Consider, for example, the above church sign that I snapped on my way back from walking my dog this past weekend.
Suspending for the moment any commentary on just how some values are identified as “godly”–i.e., asking such questions as: by whom, according to what criteria, for what purposes, etc. (akin to those “destabilizing and irreverent questions” Bruce Lincoln advises, in Thesis 4, that scholars consider posing far more often than we do when we study so-called religious behaviors and texts)–and bracketing the idealist notion that sentiments called values somehow drive subsequent actions (I’m much more inclined to talk about social interests, though it can be a thorny technical term too), this church sign nicely captures that identity (in this case the particular one that we call meaning) is not an inherent quality of objects that is only later expressed or manifested in some public setting but, instead, is a subsequent attribute of generic things in the world that results from their having been situated within a prior system.

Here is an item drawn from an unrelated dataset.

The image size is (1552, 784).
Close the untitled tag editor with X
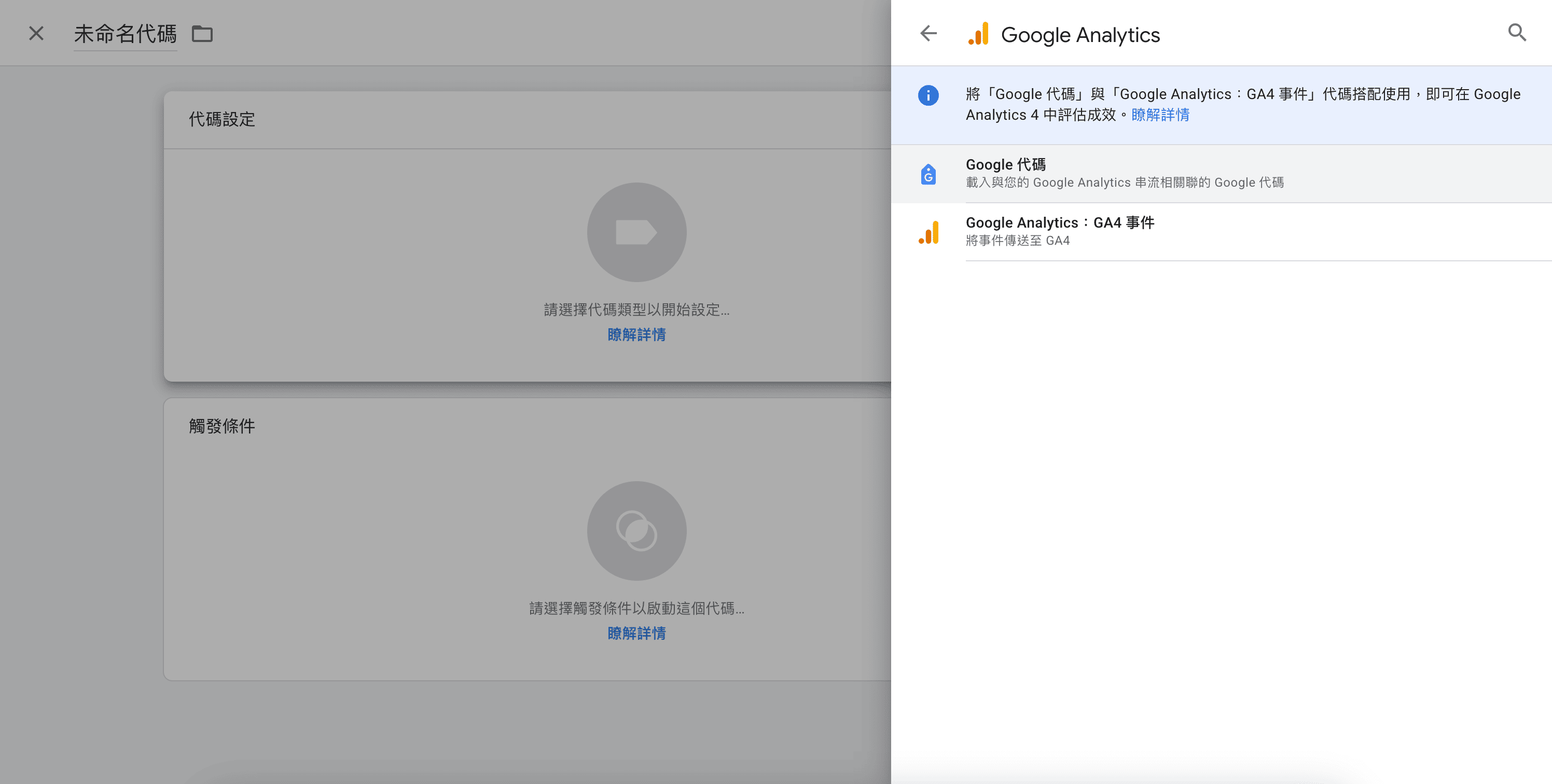click(36, 33)
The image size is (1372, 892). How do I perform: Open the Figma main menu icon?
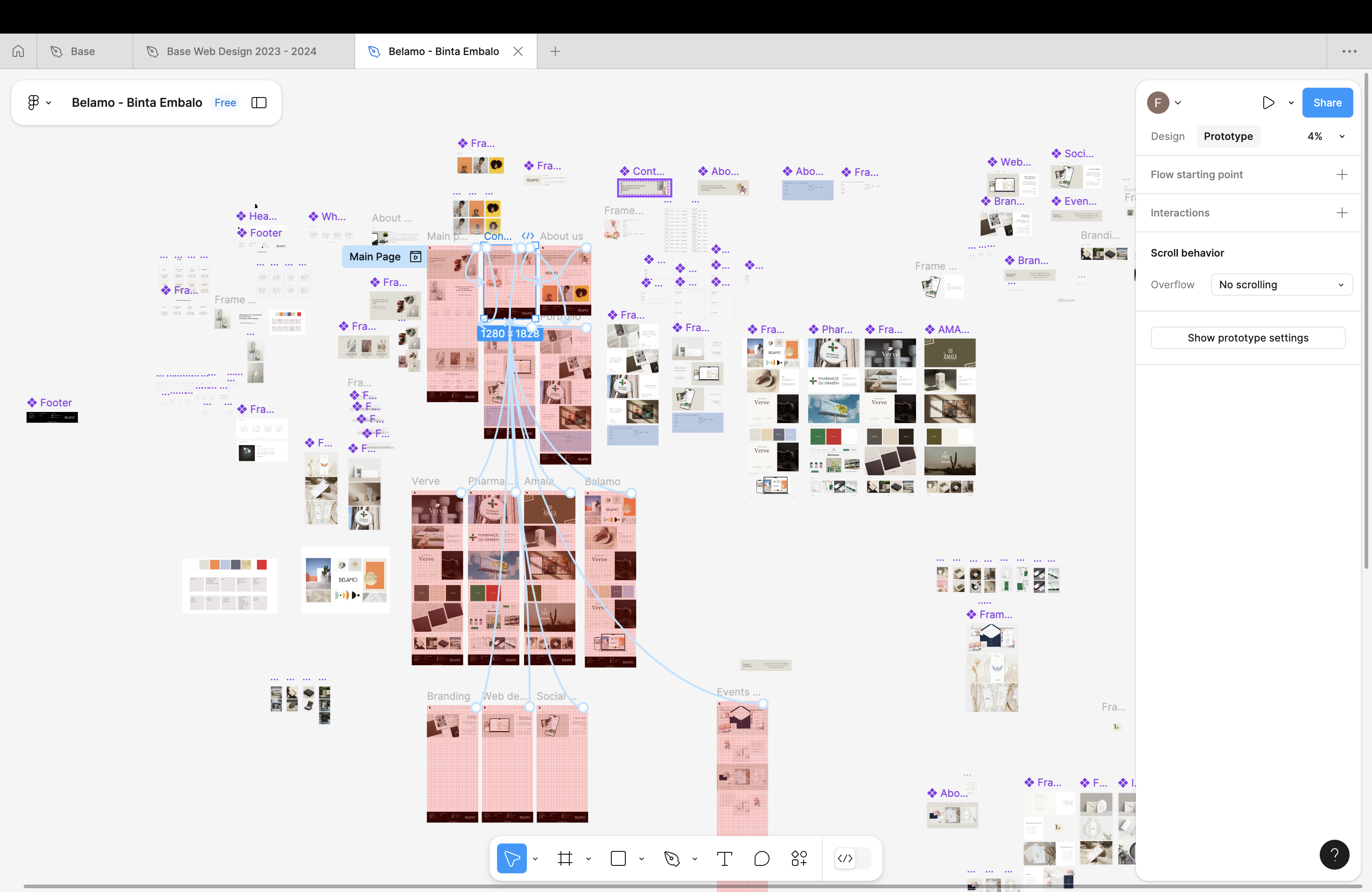click(34, 103)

“Godly values give meaning to our actions.”
Of course, should we opt to complicate some of the sign’s message, e.g., reading “Godly” in a Durkheimian fashion and thus seeing those prior environments as historical and social through and through (much like a prior grammatical structure that we’ve each interiorized and which makes patterns of light and dark on computer screens or on that sign appear to us as language), then the meaning that results from an item’s relationship to other elements within any medium can now be understood as an entirely public and thus social and always political effect rather than an apolitical, inherent trait already lurking somewhere within the world. Historicizing that signifier “Godly” therefore allows us to see the deferral of meaning‘s source as being rather more complex than the sign might at first suggest.
Since signifiers that are said to be meaningful are all around us, our alternate approach to studying identification should be rather easy to apply in countless seemingly routine situations–such as a church sign, up the street, that unwittingly gives new relevance to Marshall McLuhan’s oft-quoted line that the medium is the message.